Another argument that is brought up frequently is the double taxation issue with C-Corps. So basically, the corporation is taxed at the corporate level and then the shareholders are taxed on any dividends they get and reported on their income tax returns. Hence the double taxation.
Except what dividends???? How many early stage tech startups are issuing dividends? Maybe 1? Any salary founders receive from the company is a business expenses (not double taxed) and anything extra is used to grow the company and its valuation.
Not to be overlooked, a C corporation can provide another tangible tax benefit to founders and their investors. C corporation stock (NOT LLCs and NOT S Corporations) can qualify as “Qualified Small Business Stock” (QSBS). As long as you hold C corp stock for 5 years or more and a few other boxes are checked as set forth in Section 1202 of the Internal Revenue Code, you can get a significant reduction of your long term capital gains tax bill…anywhere from 50% to 100% and subject to certain caps.
Why do I care so much?
First, I feel like some “startup lawyers” are recommending LLCs to startups when they are really including any ‘small business’ as a startup. So OK sure — a ‘startup’ that does not intend high growth or funding can be an LLC. I’ll give you that.

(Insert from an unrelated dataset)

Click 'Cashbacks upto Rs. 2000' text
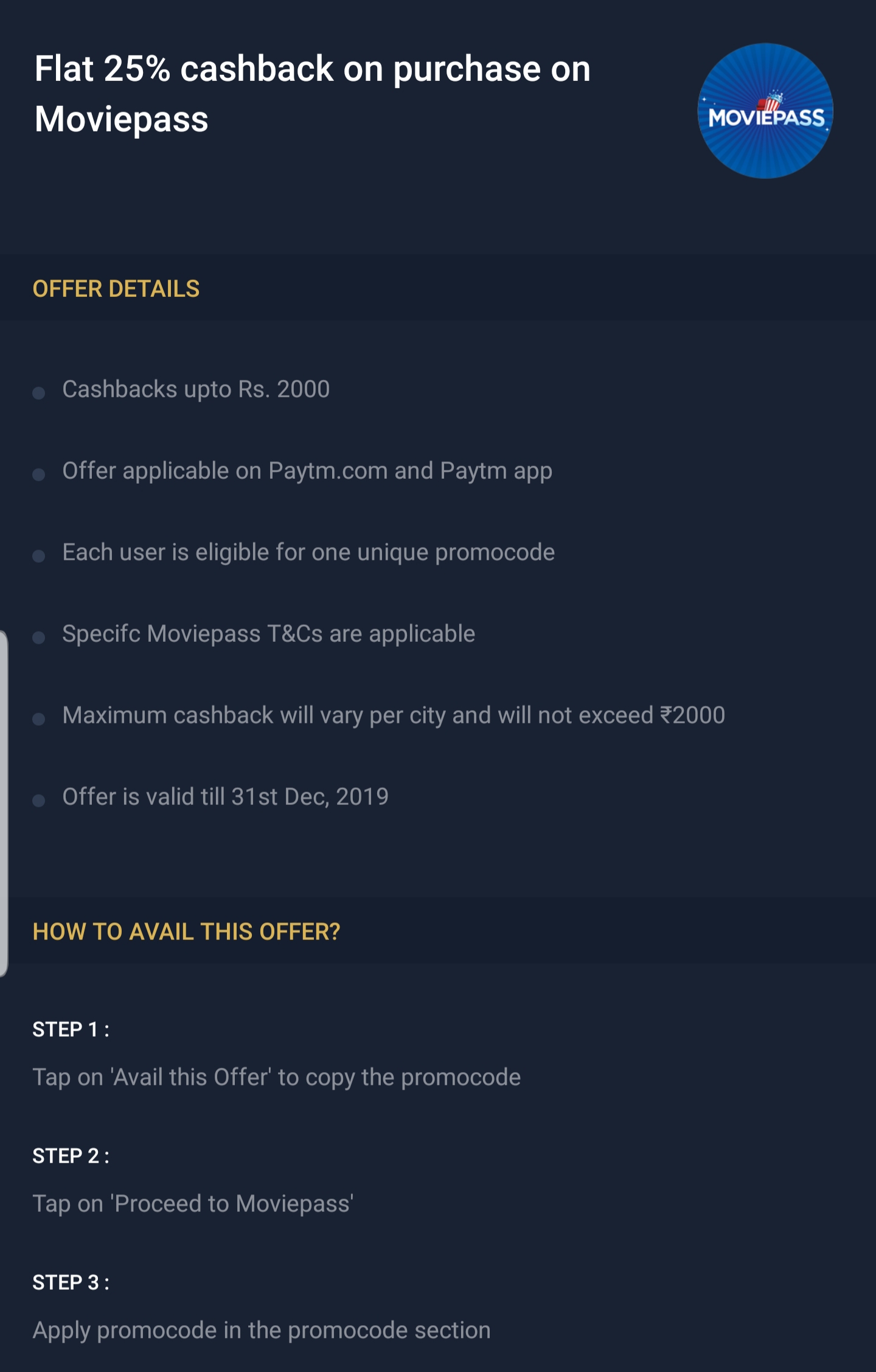[x=196, y=389]
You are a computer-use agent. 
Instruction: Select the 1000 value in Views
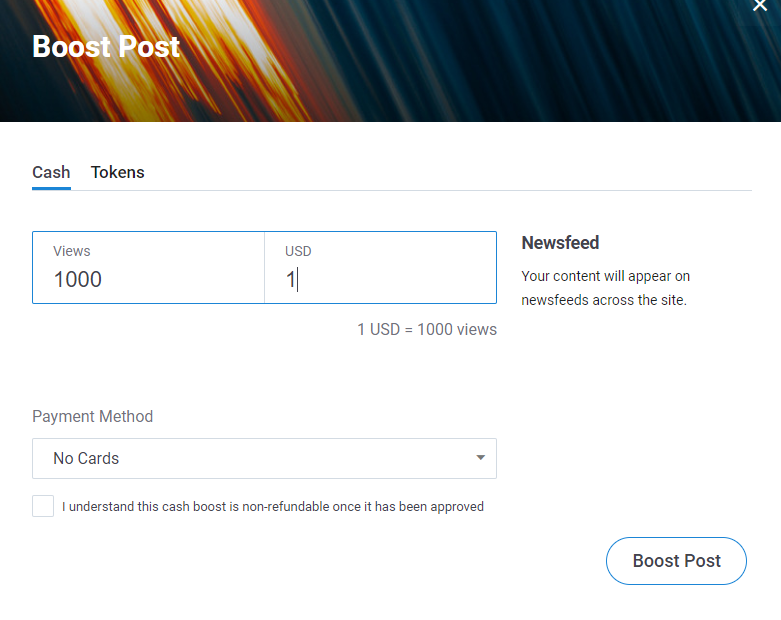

And these lawyers usually write articles or or give presentations titled something like “The Delaware C Corp Myth” to explain why an LLC makes sense for your startup…but the real myth might be that these lawyers recommending LLCs actually work with early-stage tech startups
seeking actually closing venture capital.
Second, I feel like other lawyers like having you convert later so that they can charge you for it. Conversion is typically much more than an initial LLC formation or incorporation.
Oh – but why Delaware?
(1) The Delaware case law is unmatched if an issue comes up. You want to lessen the uncertainty on which way a judge will rule if you are suing someone or being sued. If the issue in your case doesn’t have the case law behind it then that essentially gives the judge a lot of judgment on how they will rule on your case.
(2) VC lawyers and VC firms are already familiar with Delaware requirements and laws. All of the documents are drafted with Delaware being the choice of law. It would be prohibitively expensive for VC firms if they invest in 50 different state entities because now instead of 1 ‘template’ of VC docs it would mean having to customize sets to cater to each state law.
(3) Still not convinced? Here’s an article I wrote 12 years ago on the top 5 reasons to incorporate in Delaware.
So just do your tech startup a favor and incorporate as a Delaware C-Corporation in the beginning if you are an early-stage technology company that plans to raise capital.